In the records below, some lines contain the word "Select". Copy each of them.
:: Recorded data
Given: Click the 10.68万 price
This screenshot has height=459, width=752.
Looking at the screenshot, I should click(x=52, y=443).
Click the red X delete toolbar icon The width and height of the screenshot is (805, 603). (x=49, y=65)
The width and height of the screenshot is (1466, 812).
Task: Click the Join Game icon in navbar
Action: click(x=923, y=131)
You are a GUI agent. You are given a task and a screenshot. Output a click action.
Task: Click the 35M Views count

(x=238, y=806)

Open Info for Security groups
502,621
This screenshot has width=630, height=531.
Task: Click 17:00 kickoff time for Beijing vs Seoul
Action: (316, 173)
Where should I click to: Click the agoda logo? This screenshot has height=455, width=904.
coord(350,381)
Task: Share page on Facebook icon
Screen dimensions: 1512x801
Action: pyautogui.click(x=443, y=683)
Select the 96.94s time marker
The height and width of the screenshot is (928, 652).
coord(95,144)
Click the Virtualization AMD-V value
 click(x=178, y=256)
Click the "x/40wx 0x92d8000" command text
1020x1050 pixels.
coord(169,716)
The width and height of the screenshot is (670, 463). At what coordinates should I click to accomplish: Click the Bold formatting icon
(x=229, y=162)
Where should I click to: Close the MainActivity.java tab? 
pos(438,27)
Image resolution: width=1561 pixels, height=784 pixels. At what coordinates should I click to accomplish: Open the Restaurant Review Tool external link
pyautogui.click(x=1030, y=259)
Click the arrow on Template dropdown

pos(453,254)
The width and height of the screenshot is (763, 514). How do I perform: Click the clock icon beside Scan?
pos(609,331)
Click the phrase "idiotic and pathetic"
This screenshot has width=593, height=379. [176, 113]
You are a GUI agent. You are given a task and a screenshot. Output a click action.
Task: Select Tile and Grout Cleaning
::::
Task response »
Select the 96.94s time marker
Task: Select Tile and Grout Cleaning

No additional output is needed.